Extrait de la Lettre de l’Association numéro 59 de novembre 2007
La longue et exceptionnelle carrière de Pierre Lelong, premier prix de mathématiques en 1928, l’a mené aux plus hauts niveaux de la recherche scientifique et des responsabilités publiques. Il nous parle ici avec humour et modestie de « son » Concours général.
J’ai conservé du Concours général des souvenirs qui, peut-être, méritent quelque rappel, unis qu’ils sont à la reconnaissance due à une institution qui, sans frais pour l’État, encourage toujours à aller vers des situations d’excellence les meilleurs élèves de nos enseignements et les conduit à se distinguer dès la jeunesse.
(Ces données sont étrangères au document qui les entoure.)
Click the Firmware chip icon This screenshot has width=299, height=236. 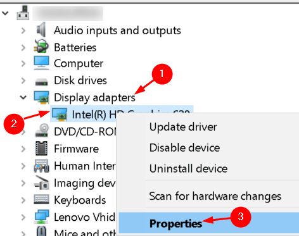point(41,149)
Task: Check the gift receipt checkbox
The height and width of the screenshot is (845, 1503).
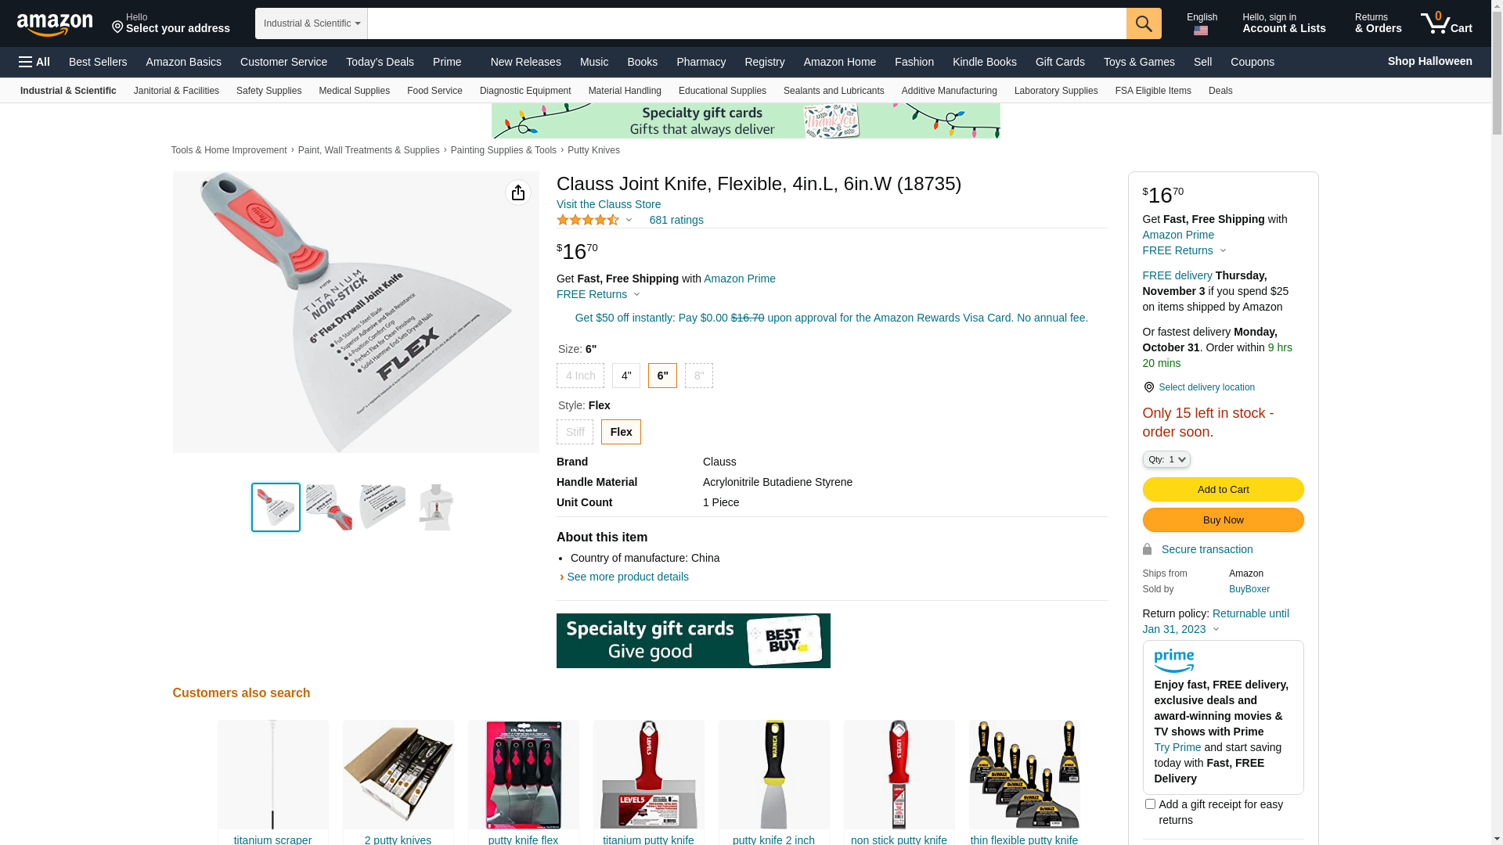Action: click(1150, 804)
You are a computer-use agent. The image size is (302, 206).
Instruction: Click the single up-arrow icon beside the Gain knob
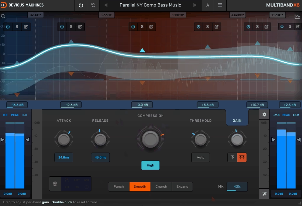tap(232, 157)
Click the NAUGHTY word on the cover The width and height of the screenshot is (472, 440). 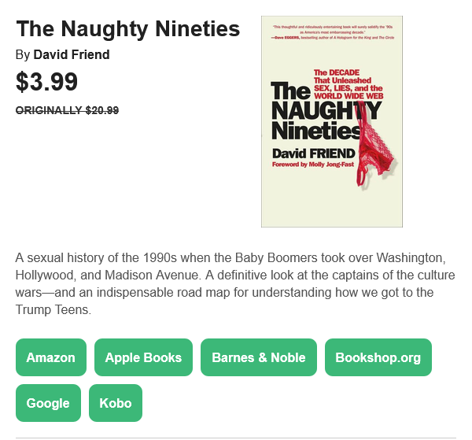click(326, 110)
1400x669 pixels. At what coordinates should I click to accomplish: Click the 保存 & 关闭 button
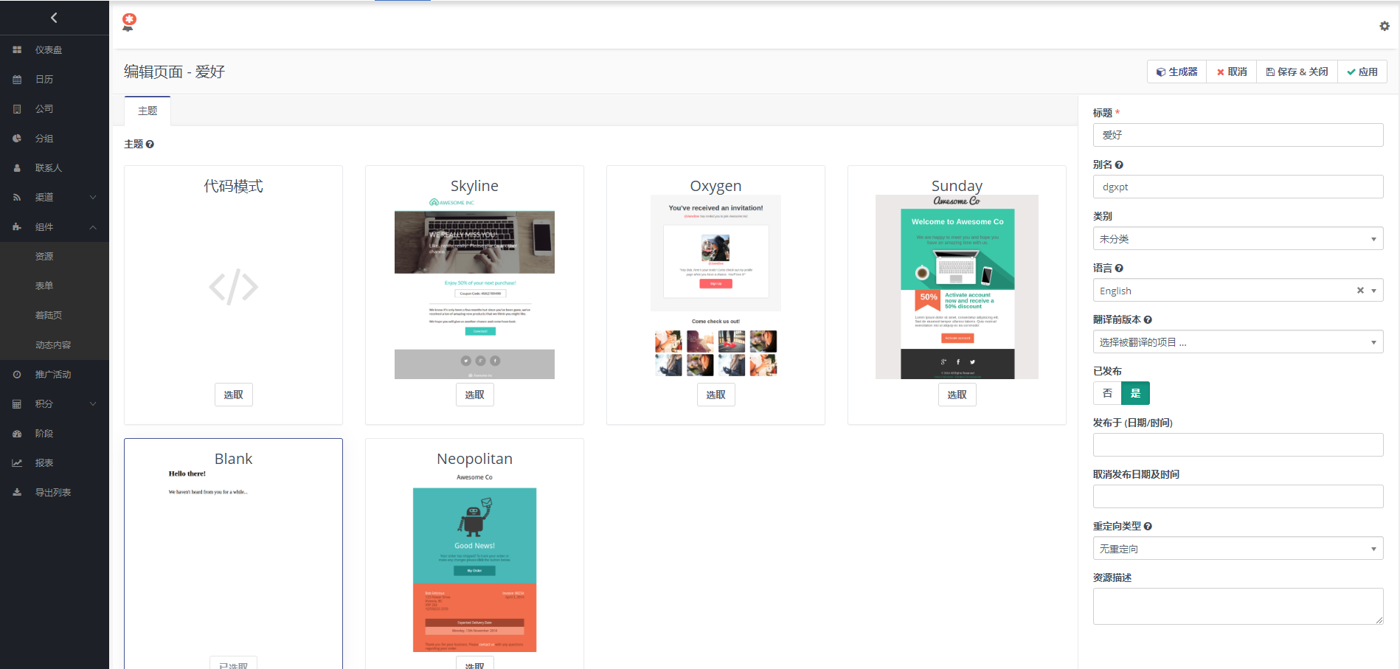(x=1297, y=72)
Deux souvenirs intéresseront, je crois, les lecteurs de la Revue du Concours et l’Association. Ils montrent, tous deux, comment, déjà dans le passé, le Concours pouvait encourager une jeunesse studieuse et douée, souvent de famille modeste, à se distinguer sans tarder, en lui donnant par le Concours une première réussite notoire.
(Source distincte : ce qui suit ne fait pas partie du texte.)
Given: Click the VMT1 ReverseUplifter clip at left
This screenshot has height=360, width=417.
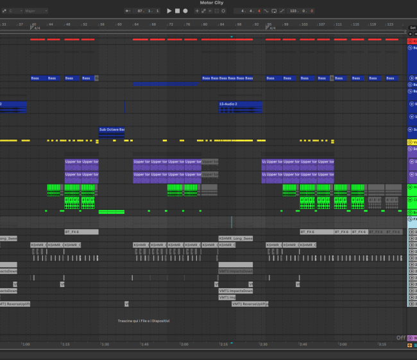Looking at the screenshot, I should pos(14,304).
C’est, je m’en souviens, étant élève de seconde C que j’ai connu l’existence du Concours général. Le proviseur du lycée, afin que soit obtenue une assistance suffisante dans le grand amphithéâtre de la Sorbonne où aura lieu la distribution des Prix du Concours, me demande d’aller y assister. Je m’y rends donc sans enthousiasme, en modeste figurant. J’y entends alors acclamer l’heureux « :ancien » auquel est décerné un éminent Premier prix. Mais quel est ce prix ? C’est celui de version grecque ! L’heureux bénéficiaire de ce prix dont le succès a suscité mon enfantine jalousie, porte avec grande élégance pantalon et costume de bonne coupe. Il salue sans s’y attarder le jury et le public et son aisance montre qu’il est heureux de nous le faire voir. Et son nom: Georges Pompidou, surprend.
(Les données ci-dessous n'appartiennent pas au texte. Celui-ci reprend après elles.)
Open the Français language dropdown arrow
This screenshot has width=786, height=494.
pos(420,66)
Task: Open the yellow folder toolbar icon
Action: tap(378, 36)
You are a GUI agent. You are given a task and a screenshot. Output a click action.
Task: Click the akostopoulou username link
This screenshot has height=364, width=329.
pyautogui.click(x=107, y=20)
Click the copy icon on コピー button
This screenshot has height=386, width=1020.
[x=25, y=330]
Bien différente, mais cependant passionnante fut pour moi l’année suivante, l’aventure du Concours. Elle a associé pour moi à la joie de recevoir le Prix de mathématiques celle d’un bonheur nouveau, celui de pouvoir résoudre, après plusieurs heures d’une épreuve difficile, un problème d’un style nouveau, et ce fut pour mon jeune âge comme une promesse de succès et de bonheurs futurs. Plus que la satisfaction de recevoir et de fêter un Prix, ce prix de mathématiques que je reçus alors, prenait valeur extrême par l’originalité et l’intérêt de l’épreuve imposée au candidat. Sans dépasser le programme de géométrie de la classe de première C, le problème posé au Concours obligeait à étudier une surface fort simple mais s’étendant à l’infini ; elle était engendrée par la rotation d’une droite illimitée autour d’une autre droite de notre espace. Au cours de cette épreuve sévère, belle et passionnante, j’eus donc, très jeune, à combattre avec comme seules armes à ma disposition la démonstration et la logique mathématiques, et à développer de moi-même une intuition de notre espace que la vie quotidienne avait trop limitée. On m’obligeait ainsi à dépasser le réel quotidien, il fallait lui construire un complément créé par l’esprit, la science et la raison. Ce Concours général fut donc pour moi et mon avenir, plus qu’une épreuve méritoire, il me donnait une inoubliable leçon en introduisant la création scientifique au-delà de l’intuition quotidienne. Et j’avoue que j’ai aujourd’hui encore le regret de n’avoir pas connu alors l’auteur du problème posé.
Ces souvenirs personnels aideront peut-être aujourd’hui les heureux élus du Concours général à revivre eux aussi leurs propres souvenirs. L’épreuve du Concours, sérieusement vécue, est de grande importance. Son souvenir importe parfois plus que la distinction obtenue. Sa valeur est ainsi sociale et humaine au sens le plus étendu et le plus noble et ces souvenirs du passé n’ont fait que rappeler l’existence, l’originalité et l’importance qu’il a parmi nos institutions.